**掲載本文:**

会長法話
「急ぐべし、励むべし」
今年の冬はひとしお、寒く感ぜられます。年齢がそうさせるのでしょうか。
さて、寒苦鳥という鳥の名を聞いたことがありますか。
この鳥は、ヒマラヤに棲むという想像上の鳥です。この鳥は巣をつくらないので、夜になると寒くて耐えられないほどの苦しみを味わいます。それで「夜が明けたら、さっそく巣をつくらなくては」と心に決めるのですが、朝がきて日が照り、だんだんと暖かくなってくると、夜の厳しい寒さのことを忘れてしまい、変心して巣をつくらないのです。 その上「どうせこの世は無常だから巣なんかいらない」とあきらめてしまうのです。 夜がやってくると、寒さのため後悔して涙を流すのです。このようなことを繰り返しながら一生を終わってしまうのです。
この寒苦鳥の話は「そのうち、そのうち」と弁解しつつ日を延ばしてしまう私たちの事でもあるのです。
仏教では、この鳥を、怠けて仏法を求めようとしない人にたとえているのです。
法然上人は、「人の死の縁は無量であるから、突然、死する人もある。平生からお念仏を申して極楽(彼岸)へまいらせいただく心の準備のできている人ならば、臨終には必ず阿弥陀仏、観音菩薩、勢至菩薩様方のお迎えをいただいて往生させていただける」と教えてくださっています。
癌のため六十歳で亡くなられた阿部幸子さんの「手記」には、「癌になる前は、自分の力で生きているのだと自信過剰の私であった。癌に直面した私は、目に見えない大きな力の中で生かされてきたのだと。なぜ、今までこんな単純な真理に目を閉ざしてきたのか気づくのが遅すぎたと思うが、気づかぬまま死ぬより良かった。やっとの思いで本願(阿弥陀仏のお救い)の終バスに乗車できたのだ」と。
来月はお彼岸です。三月に入れば、少しずつ春めいて光も明るくなっていくことでしょう。来し方をふりかえり、未来に心をはせ、ひがんにむかって共々に仏道に励もうではありませんか。

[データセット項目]
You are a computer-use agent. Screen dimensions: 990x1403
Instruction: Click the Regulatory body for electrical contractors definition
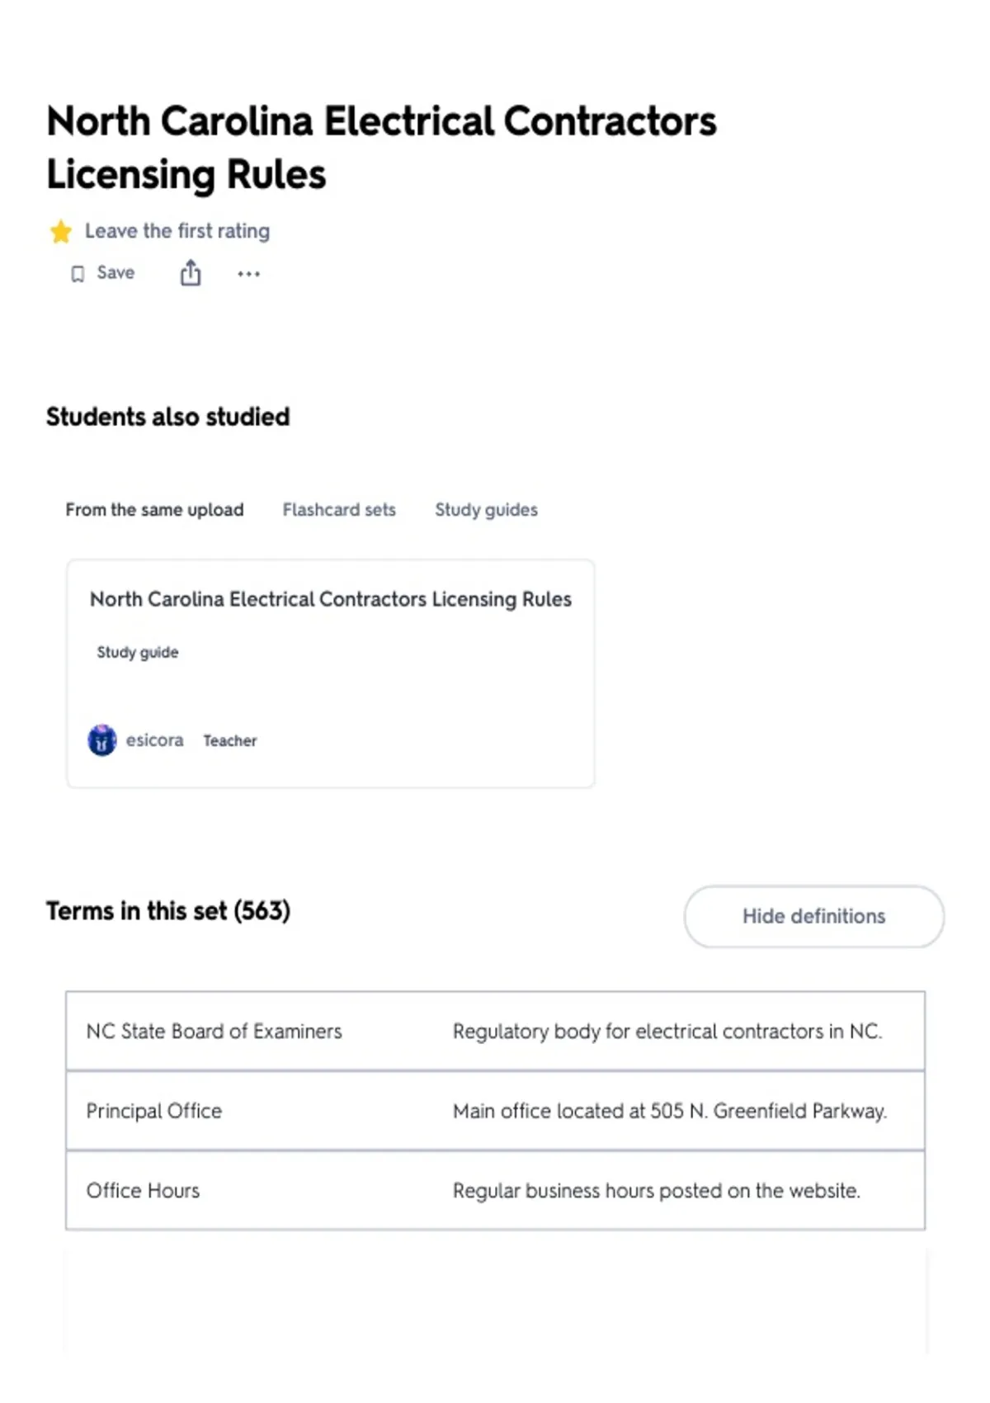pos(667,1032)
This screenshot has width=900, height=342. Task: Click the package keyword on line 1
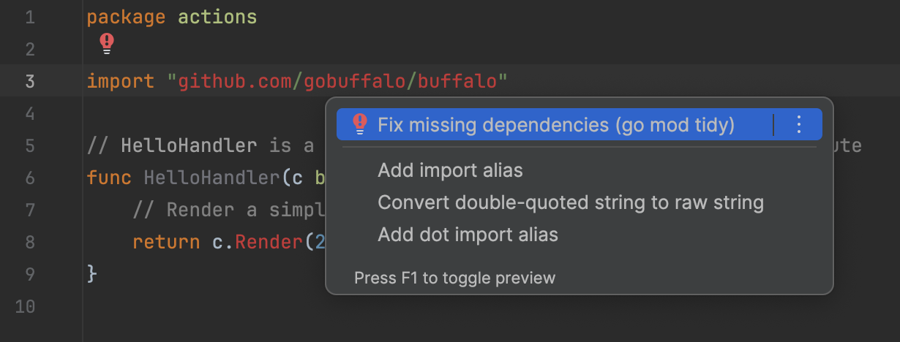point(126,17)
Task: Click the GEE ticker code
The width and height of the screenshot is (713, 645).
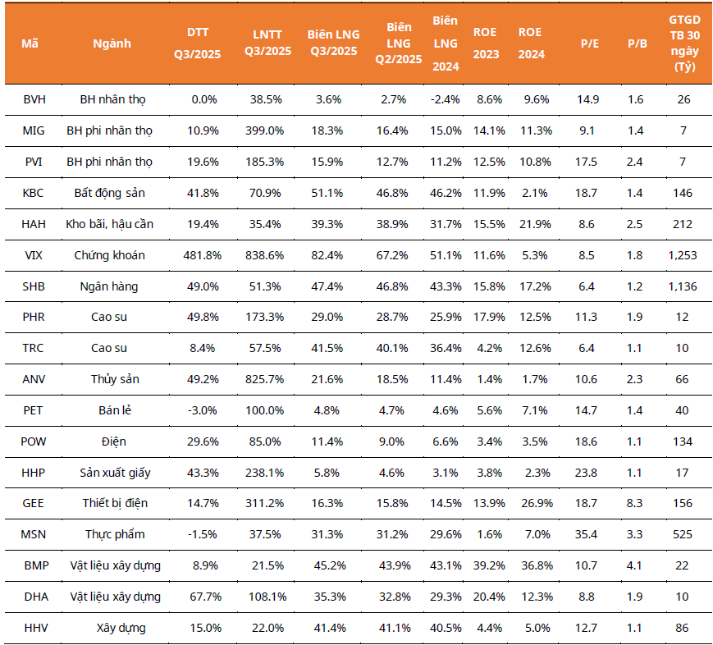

**課題内容:**
上の法話から「仏教では、この鳥を、怠けて仏法を求めようとしない人にたとえているのです。」の一文を英語に訳してください。

**解答:**
In Buddhism, this bird is likened to people who are lazy and do not try to seek the Buddha's teaching.